● Data for review:
[Start of Attachment]
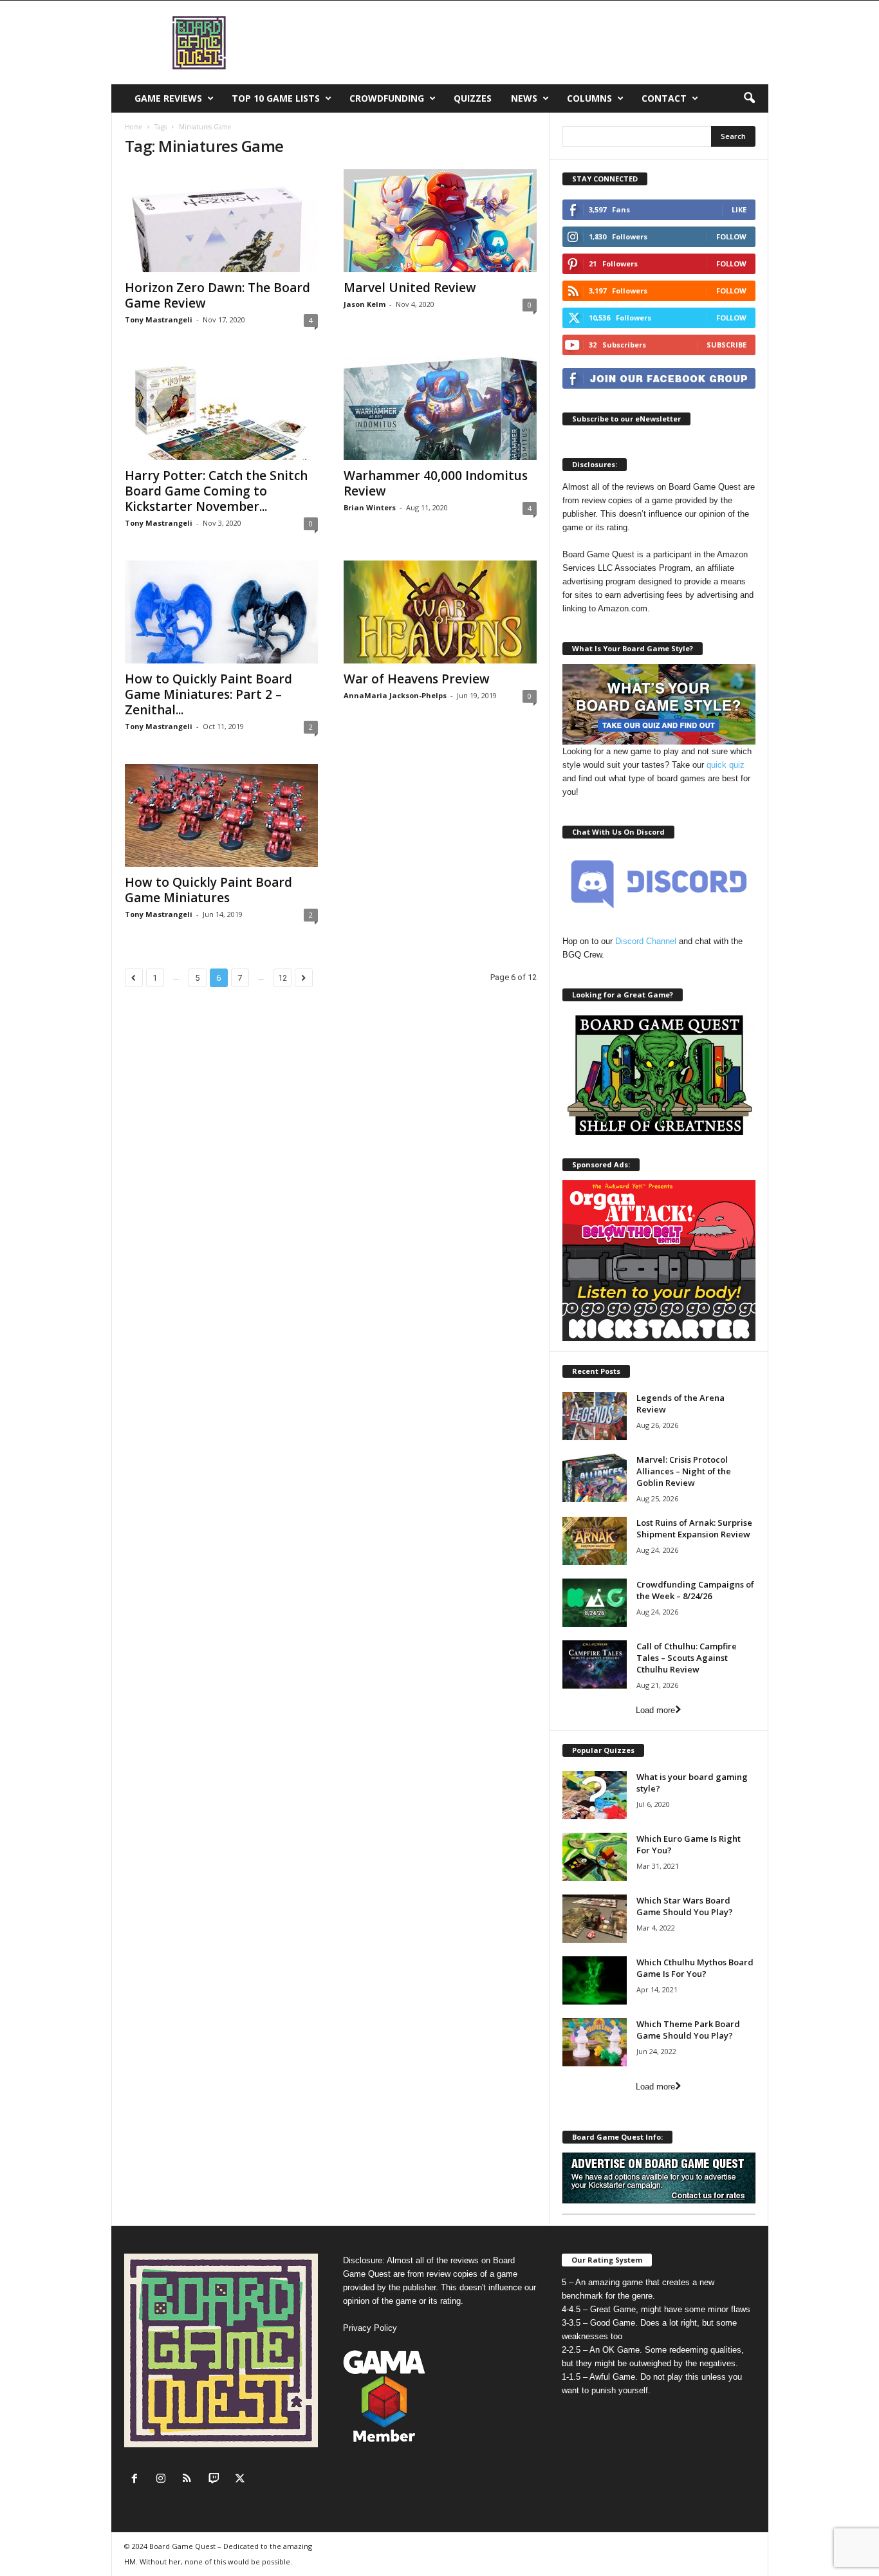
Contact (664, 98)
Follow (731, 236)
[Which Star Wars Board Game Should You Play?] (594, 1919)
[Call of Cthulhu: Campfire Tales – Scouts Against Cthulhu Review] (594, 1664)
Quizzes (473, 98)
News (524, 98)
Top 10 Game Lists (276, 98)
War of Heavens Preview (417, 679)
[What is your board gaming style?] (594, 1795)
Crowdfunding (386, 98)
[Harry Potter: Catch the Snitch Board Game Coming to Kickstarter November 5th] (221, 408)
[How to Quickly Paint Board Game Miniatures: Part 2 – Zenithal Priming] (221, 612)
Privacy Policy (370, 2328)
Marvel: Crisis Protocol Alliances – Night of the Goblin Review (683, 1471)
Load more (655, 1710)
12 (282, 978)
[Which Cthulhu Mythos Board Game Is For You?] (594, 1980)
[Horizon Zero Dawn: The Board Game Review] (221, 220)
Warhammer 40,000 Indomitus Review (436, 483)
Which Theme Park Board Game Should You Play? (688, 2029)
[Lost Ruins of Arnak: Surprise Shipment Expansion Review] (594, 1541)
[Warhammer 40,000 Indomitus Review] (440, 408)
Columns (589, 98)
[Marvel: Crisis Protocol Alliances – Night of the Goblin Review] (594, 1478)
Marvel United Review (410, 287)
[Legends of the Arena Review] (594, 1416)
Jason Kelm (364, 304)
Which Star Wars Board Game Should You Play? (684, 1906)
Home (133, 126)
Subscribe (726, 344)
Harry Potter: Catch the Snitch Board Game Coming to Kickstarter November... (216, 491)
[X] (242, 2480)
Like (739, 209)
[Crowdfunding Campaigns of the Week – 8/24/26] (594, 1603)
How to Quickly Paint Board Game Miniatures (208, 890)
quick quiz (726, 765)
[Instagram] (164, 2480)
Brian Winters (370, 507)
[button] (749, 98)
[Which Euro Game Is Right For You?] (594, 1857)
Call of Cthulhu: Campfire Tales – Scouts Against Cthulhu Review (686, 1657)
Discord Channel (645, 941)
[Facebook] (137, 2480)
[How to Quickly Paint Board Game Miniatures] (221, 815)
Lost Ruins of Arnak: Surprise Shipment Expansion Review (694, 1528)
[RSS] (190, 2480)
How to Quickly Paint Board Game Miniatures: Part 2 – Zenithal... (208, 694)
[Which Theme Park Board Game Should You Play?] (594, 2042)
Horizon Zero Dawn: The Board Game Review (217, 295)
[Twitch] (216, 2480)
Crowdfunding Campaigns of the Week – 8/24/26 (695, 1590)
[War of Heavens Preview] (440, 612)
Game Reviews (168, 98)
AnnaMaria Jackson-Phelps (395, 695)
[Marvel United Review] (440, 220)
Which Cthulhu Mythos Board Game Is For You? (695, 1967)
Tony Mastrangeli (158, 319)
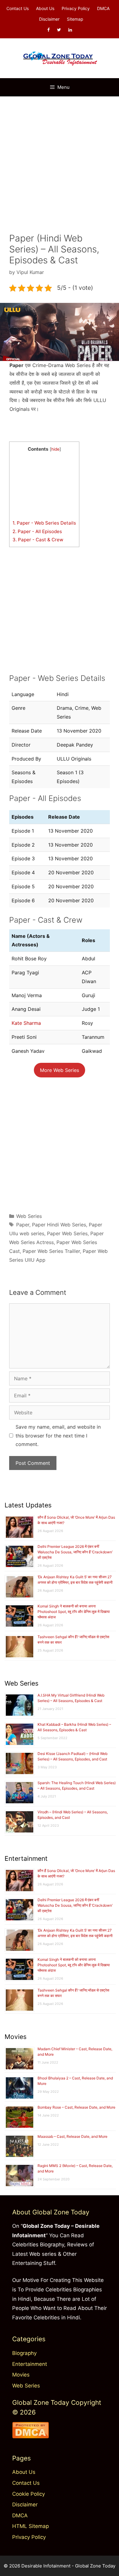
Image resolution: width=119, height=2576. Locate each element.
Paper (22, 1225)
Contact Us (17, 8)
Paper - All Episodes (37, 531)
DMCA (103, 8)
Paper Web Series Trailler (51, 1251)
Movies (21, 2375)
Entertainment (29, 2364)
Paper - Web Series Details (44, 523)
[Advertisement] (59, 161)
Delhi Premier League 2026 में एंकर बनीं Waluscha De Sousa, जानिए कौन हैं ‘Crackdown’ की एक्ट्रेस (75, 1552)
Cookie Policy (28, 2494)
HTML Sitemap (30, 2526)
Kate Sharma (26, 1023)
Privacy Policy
[End of Attachment]
[Start of Attachment]
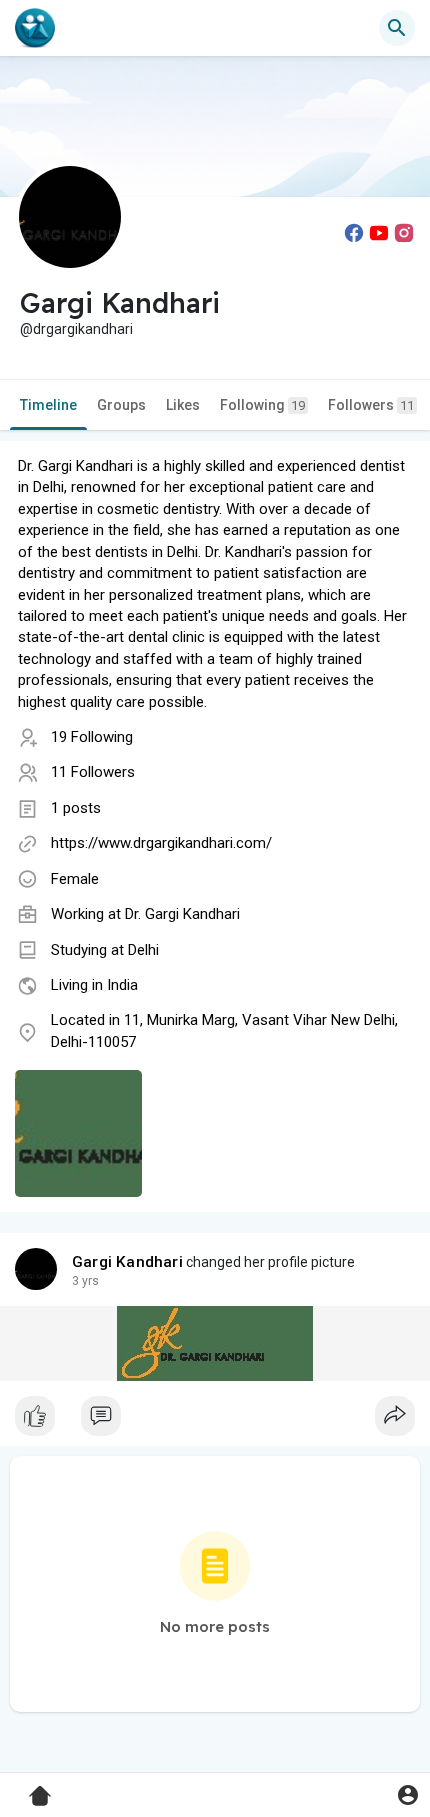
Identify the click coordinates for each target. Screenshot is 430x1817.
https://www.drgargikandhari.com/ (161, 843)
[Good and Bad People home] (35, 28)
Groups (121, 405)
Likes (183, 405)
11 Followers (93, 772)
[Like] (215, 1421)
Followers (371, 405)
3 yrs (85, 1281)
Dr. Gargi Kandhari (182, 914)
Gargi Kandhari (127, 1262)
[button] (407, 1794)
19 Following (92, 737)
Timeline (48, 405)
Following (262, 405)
[End of Attachment]
● Requirement:
Pull out all lines of the data with the string "Coming".

● Result of this exercise:
[Harry Potter: Catch the Snitch Board Game Coming to Kickstarter November 5th] (221, 408)
Harry Potter: Catch the Snitch Board Game Coming to Kickstarter November... (216, 491)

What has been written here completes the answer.